How to Set Up a Palworld Dedicated Server on a VPS
Step-by-step guide to hosting a Palworld dedicated server on a VPS. Covers hardware requirements, Linux and Windows setup, performance optimization, and troubleshooting.
Daniel Meier
Systems Administrator
Palworld blends creature collection with base building, crafting, and survival in a way that somehow works despite sounding like a fever dream. You catch Pals, put them to work in your factories, ride them into battle, and build sprawling bases across a massive open world. In multiplayer, up to 32 players share a world, and a dedicated server means that world never goes offline.
Palworld offers both a Linux and Windows dedicated server. The Linux version is lighter on resources and the better choice if you are comfortable with command-line server management. The Windows version works well too and is easier for people who prefer a graphical interface. This guide covers both.
Palworld's server demands scale with player count and base complexity. Every Pal assigned to a task, every structure placed, and every item in storage adds to the server's workload. The game is particularly RAM-hungry compared to other survival games.
4 to 8 players: 4 CPU cores, 8 GB RAM minimum (12 GB recommended), 20 GB storage. This handles a small group with a couple of bases. Budget 25 to 35 dollars per month.
8 to 16 players: 4 to 6 CPU cores, 16 GB RAM, 30 GB storage. Multiple active bases with dozens of working Pals push memory usage significantly higher.
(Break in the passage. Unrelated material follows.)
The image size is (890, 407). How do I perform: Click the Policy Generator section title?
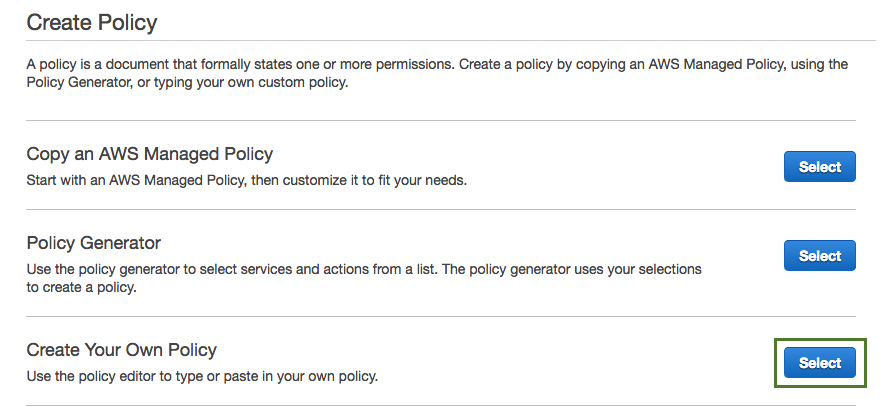(93, 243)
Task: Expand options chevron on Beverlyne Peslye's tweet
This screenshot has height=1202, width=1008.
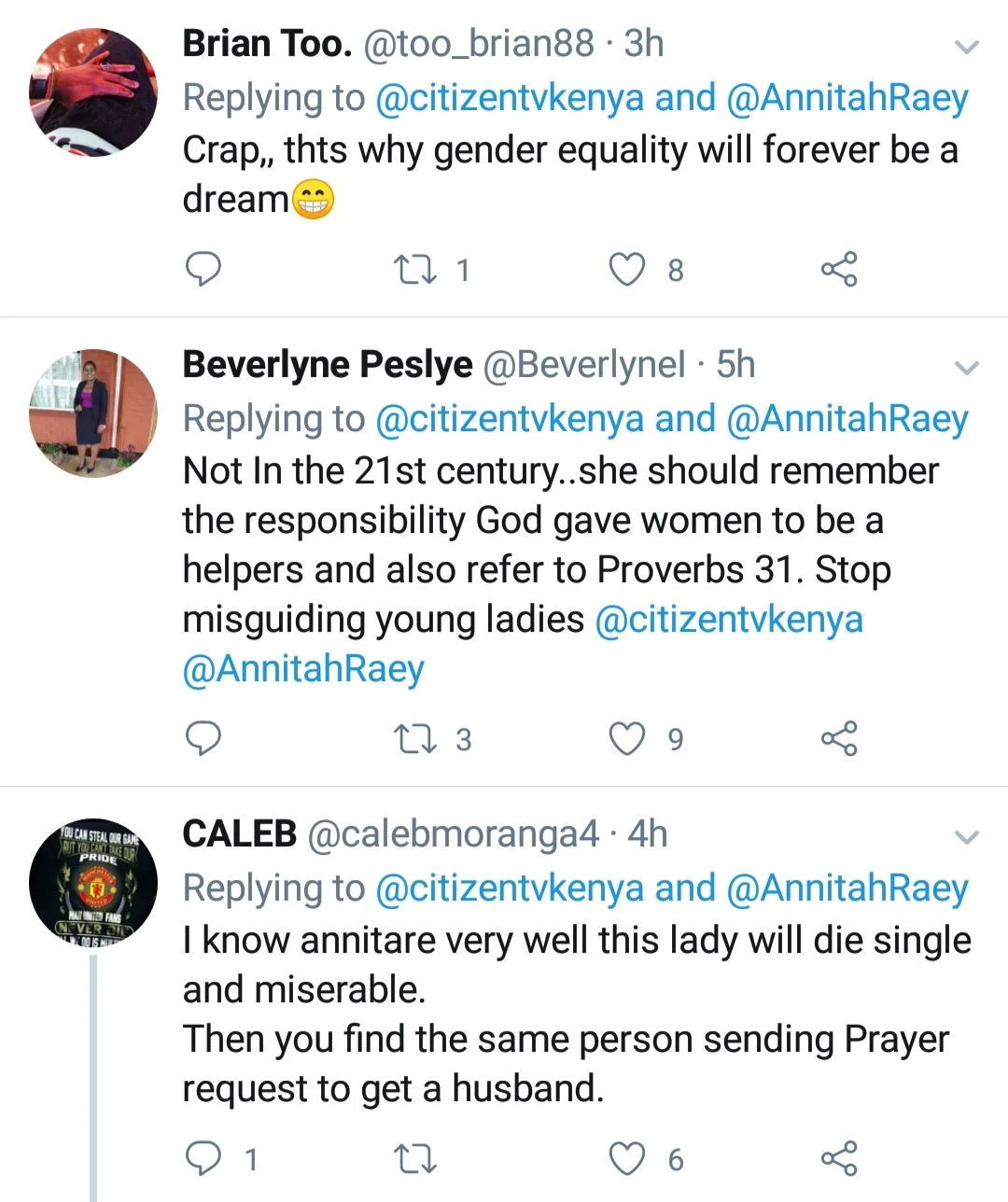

Budget 40 to 55 dollars per month.
16 to 32 players: 6 to 8 CPU cores, 24 to 32 GB RAM, 50 GB NVMe storage. A full 32-player server with established bases is one of the most resource-intensive game servers you can run. Budget 60 to 90 dollars per month.
The RAM requirement is the main bottleneck. Palworld loads the entire world state into memory, and each active base with working Pals adds substantially to the footprint. If your server starts swapping to disk, performance degrades catastrophically with rubber-banding and desync.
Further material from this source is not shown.